Written request: Rewrite the entries below, replacing each occurrence of "GUI agent" with "GUI assistant" and leaving everything else unchanged.

Records shown:
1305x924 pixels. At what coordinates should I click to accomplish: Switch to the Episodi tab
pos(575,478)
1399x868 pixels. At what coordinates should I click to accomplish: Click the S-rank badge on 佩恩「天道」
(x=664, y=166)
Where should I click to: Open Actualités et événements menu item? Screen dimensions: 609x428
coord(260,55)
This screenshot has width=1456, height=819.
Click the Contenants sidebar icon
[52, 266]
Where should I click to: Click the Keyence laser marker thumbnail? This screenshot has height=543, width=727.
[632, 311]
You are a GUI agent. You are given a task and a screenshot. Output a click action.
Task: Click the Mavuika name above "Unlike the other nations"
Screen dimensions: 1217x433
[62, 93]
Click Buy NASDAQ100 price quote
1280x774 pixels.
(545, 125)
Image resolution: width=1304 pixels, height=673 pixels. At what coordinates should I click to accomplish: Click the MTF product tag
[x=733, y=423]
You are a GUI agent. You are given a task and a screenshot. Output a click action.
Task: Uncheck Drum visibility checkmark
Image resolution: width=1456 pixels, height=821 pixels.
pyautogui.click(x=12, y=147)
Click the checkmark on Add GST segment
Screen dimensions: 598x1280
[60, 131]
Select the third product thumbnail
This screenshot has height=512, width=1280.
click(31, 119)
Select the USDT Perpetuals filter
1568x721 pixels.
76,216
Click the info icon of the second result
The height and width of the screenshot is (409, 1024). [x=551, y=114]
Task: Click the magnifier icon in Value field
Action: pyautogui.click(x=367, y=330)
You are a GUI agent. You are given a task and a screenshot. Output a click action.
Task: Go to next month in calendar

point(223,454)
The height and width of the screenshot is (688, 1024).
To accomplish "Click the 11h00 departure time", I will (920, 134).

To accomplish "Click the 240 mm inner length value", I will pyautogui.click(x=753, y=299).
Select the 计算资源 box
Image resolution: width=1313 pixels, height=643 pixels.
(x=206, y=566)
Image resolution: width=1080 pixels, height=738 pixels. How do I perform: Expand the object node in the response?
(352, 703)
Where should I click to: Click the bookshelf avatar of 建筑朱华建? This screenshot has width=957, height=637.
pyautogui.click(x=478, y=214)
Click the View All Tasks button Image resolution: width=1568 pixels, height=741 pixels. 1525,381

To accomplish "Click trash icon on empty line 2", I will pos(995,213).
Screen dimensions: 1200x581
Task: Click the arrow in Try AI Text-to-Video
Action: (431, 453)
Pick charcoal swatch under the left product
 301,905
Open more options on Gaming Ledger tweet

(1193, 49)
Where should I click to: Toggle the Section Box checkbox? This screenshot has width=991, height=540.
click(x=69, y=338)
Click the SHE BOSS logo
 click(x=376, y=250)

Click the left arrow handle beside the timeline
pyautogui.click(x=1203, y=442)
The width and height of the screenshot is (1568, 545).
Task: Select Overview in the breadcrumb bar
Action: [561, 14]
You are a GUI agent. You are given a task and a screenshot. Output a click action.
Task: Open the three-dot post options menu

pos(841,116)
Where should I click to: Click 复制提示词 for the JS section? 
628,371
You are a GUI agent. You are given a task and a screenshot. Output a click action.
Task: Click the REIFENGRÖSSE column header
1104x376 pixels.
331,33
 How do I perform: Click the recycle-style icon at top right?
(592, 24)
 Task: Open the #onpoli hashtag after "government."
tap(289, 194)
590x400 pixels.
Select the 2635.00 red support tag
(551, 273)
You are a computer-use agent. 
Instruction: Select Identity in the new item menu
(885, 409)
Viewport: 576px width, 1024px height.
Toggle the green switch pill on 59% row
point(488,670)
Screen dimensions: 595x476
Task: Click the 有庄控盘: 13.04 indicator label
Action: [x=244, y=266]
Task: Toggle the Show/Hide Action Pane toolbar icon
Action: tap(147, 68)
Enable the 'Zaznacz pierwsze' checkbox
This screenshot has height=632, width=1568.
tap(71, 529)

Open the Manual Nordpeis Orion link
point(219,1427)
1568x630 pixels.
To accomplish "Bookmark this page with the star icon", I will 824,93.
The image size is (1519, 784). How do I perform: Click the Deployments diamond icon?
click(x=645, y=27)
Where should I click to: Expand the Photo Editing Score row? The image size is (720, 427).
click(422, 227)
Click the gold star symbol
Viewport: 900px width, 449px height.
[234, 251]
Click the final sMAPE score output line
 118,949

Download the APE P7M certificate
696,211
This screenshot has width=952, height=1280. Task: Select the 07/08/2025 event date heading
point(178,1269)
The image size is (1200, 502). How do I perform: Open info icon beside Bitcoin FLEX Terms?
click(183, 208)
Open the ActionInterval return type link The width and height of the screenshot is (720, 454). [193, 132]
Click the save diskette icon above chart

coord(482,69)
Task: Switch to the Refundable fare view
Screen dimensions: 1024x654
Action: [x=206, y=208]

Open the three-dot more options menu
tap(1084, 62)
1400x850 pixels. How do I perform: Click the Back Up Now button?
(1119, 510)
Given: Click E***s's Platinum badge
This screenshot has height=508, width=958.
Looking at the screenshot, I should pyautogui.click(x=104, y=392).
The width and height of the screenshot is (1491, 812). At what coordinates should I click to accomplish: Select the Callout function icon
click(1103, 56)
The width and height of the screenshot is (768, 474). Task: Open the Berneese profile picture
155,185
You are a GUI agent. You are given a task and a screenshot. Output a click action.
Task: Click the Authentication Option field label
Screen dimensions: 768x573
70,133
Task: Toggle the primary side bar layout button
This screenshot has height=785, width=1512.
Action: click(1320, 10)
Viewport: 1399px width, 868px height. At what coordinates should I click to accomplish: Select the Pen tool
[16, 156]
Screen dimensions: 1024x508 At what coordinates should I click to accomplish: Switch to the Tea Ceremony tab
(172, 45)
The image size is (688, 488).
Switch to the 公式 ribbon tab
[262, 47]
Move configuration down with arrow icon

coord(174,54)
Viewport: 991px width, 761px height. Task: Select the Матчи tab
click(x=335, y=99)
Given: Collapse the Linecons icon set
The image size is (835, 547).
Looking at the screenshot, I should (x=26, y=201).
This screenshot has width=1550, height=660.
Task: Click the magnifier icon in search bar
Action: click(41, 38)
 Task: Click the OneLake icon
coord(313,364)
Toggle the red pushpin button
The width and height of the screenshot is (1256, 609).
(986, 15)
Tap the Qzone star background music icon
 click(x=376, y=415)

Result below:
1305x924 pixels. At what coordinates should I click to accomplish: Switch to the Episodi tab
pos(575,478)
1399x868 pixels. At what coordinates should I click to accomplish: Click the S-rank badge on 佩恩「天道」
(x=664, y=166)
Where should I click to: Open Actualités et événements menu item? Screen dimensions: 609x428
coord(260,55)
This screenshot has width=1456, height=819.
Click the Contenants sidebar icon
[52, 266]
Where should I click to: Click the Keyence laser marker thumbnail? This screenshot has height=543, width=727.
[632, 311]
You are a GUI assistant. You are given a task and a screenshot. Output a click action.
Task: Click the Mavuika name above "Unlike the other nations"
Screen dimensions: 1217x433
[62, 93]
Click Buy NASDAQ100 price quote
1280x774 pixels.
(545, 125)
Image resolution: width=1304 pixels, height=673 pixels. At what coordinates should I click to accomplish: Click the MTF product tag
[x=733, y=423]
You are a GUI assistant. You are given a task and a screenshot. Output a click action.
Task: Uncheck Drum visibility checkmark
Image resolution: width=1456 pixels, height=821 pixels.
pyautogui.click(x=12, y=147)
Click the checkmark on Add GST segment
Screen dimensions: 598x1280
[60, 131]
Select the third product thumbnail
This screenshot has height=512, width=1280.
click(31, 119)
Select the USDT Perpetuals filter
1568x721 pixels.
76,216
Click the info icon of the second result
The height and width of the screenshot is (409, 1024). [x=551, y=114]
Task: Click the magnifier icon in Value field
Action: pyautogui.click(x=367, y=330)
You are a GUI assistant. You are given a task and a screenshot. Output a click action.
Task: Go to next month in calendar

point(223,454)
The height and width of the screenshot is (688, 1024).
To accomplish "Click the 11h00 departure time", I will (920, 134).

To accomplish "Click the 240 mm inner length value", I will pyautogui.click(x=753, y=299).
Select the 计算资源 box
Image resolution: width=1313 pixels, height=643 pixels.
(x=206, y=566)
Image resolution: width=1080 pixels, height=738 pixels. How do I perform: Expand the object node in the response?
(352, 703)
Where should I click to: Click the bookshelf avatar of 建筑朱华建? This screenshot has width=957, height=637.
pyautogui.click(x=478, y=214)
Click the View All Tasks button Image resolution: width=1568 pixels, height=741 pixels. 1525,381

To accomplish "Click trash icon on empty line 2", I will pos(995,213).
Screen dimensions: 1200x581
Task: Click the arrow in Try AI Text-to-Video
Action: (431, 453)
Pick charcoal swatch under the left product
 301,905
Open more options on Gaming Ledger tweet

(1193, 49)
Where should I click to: Toggle the Section Box checkbox? This screenshot has width=991, height=540.
click(x=69, y=338)
Click the SHE BOSS logo
 click(x=376, y=250)

Click the left arrow handle beside the timeline
pyautogui.click(x=1203, y=442)
The width and height of the screenshot is (1568, 545).
Task: Select Overview in the breadcrumb bar
Action: [561, 14]
You are a GUI assistant. You are given a task and a screenshot. Output a click action.
Task: Open the three-dot post options menu

pos(841,116)
Where should I click to: Click 复制提示词 for the JS section? 
628,371
You are a GUI assistant. You are given a task and a screenshot. Output a click action.
Task: Click the REIFENGRÖSSE column header
1104x376 pixels.
331,33
 How do I perform: Click the recycle-style icon at top right?
(592, 24)
 Task: Open the #onpoli hashtag after "government."
tap(289, 194)
590x400 pixels.
Select the 2635.00 red support tag
(551, 273)
You are a computer-use agent. 
Instruction: Select Identity in the new item menu
(885, 409)
Viewport: 576px width, 1024px height.
Toggle the green switch pill on 59% row
point(488,670)
Screen dimensions: 595x476
Task: Click the 有庄控盘: 13.04 indicator label
Action: [x=244, y=266]
Task: Toggle the Show/Hide Action Pane toolbar icon
Action: tap(147, 68)
Enable the 'Zaznacz pierwsze' checkbox
This screenshot has height=632, width=1568.
tap(71, 529)

Open the Manual Nordpeis Orion link
point(219,1427)
1568x630 pixels.
To accomplish "Bookmark this page with the star icon", I will 824,93.
The image size is (1519, 784). How do I perform: Click the Deployments diamond icon?
click(x=645, y=27)
Where should I click to: Expand the Photo Editing Score row? The image size is (720, 427).
click(422, 227)
Click the gold star symbol
Viewport: 900px width, 449px height.
[234, 251]
Click the final sMAPE score output line
 118,949

Download the APE P7M certificate
696,211
This screenshot has width=952, height=1280. Task: Select the 07/08/2025 event date heading
point(178,1269)
The image size is (1200, 502). How do I perform: Open info icon beside Bitcoin FLEX Terms?
click(183, 208)
Open the ActionInterval return type link The width and height of the screenshot is (720, 454). [193, 132]
Click the save diskette icon above chart

coord(482,69)
Task: Switch to the Refundable fare view
Screen dimensions: 1024x654
Action: [x=206, y=208]

Open the three-dot more options menu
tap(1084, 62)
1400x850 pixels. How do I perform: Click the Back Up Now button?
(1119, 510)
Given: Click E***s's Platinum badge
This screenshot has height=508, width=958.
Looking at the screenshot, I should pyautogui.click(x=104, y=392).
The width and height of the screenshot is (1491, 812). At what coordinates should I click to accomplish: Select the Callout function icon
click(1103, 56)
The width and height of the screenshot is (768, 474). Task: Open the Berneese profile picture
155,185
You are a GUI assistant. You are given a task and a screenshot. Output a click action.
Task: Click the Authentication Option field label
Screen dimensions: 768x573
70,133
Task: Toggle the primary side bar layout button
This screenshot has height=785, width=1512.
Action: click(1320, 10)
Viewport: 1399px width, 868px height. At what coordinates should I click to accomplish: Select the Pen tool
[16, 156]
Screen dimensions: 1024x508 At what coordinates should I click to accomplish: Switch to the Tea Ceremony tab
(172, 45)
The image size is (688, 488).
Switch to the 公式 ribbon tab
[262, 47]
Move configuration down with arrow icon

coord(174,54)
Viewport: 991px width, 761px height. Task: Select the Матчи tab
click(x=335, y=99)
Given: Collapse the Linecons icon set
The image size is (835, 547).
Looking at the screenshot, I should (x=26, y=201).
This screenshot has width=1550, height=660.
Task: Click the magnifier icon in search bar
Action: click(41, 38)
 Task: Click the OneLake icon
coord(313,364)
Toggle the red pushpin button
The width and height of the screenshot is (1256, 609).
(986, 15)
Tap the Qzone star background music icon
 click(x=376, y=415)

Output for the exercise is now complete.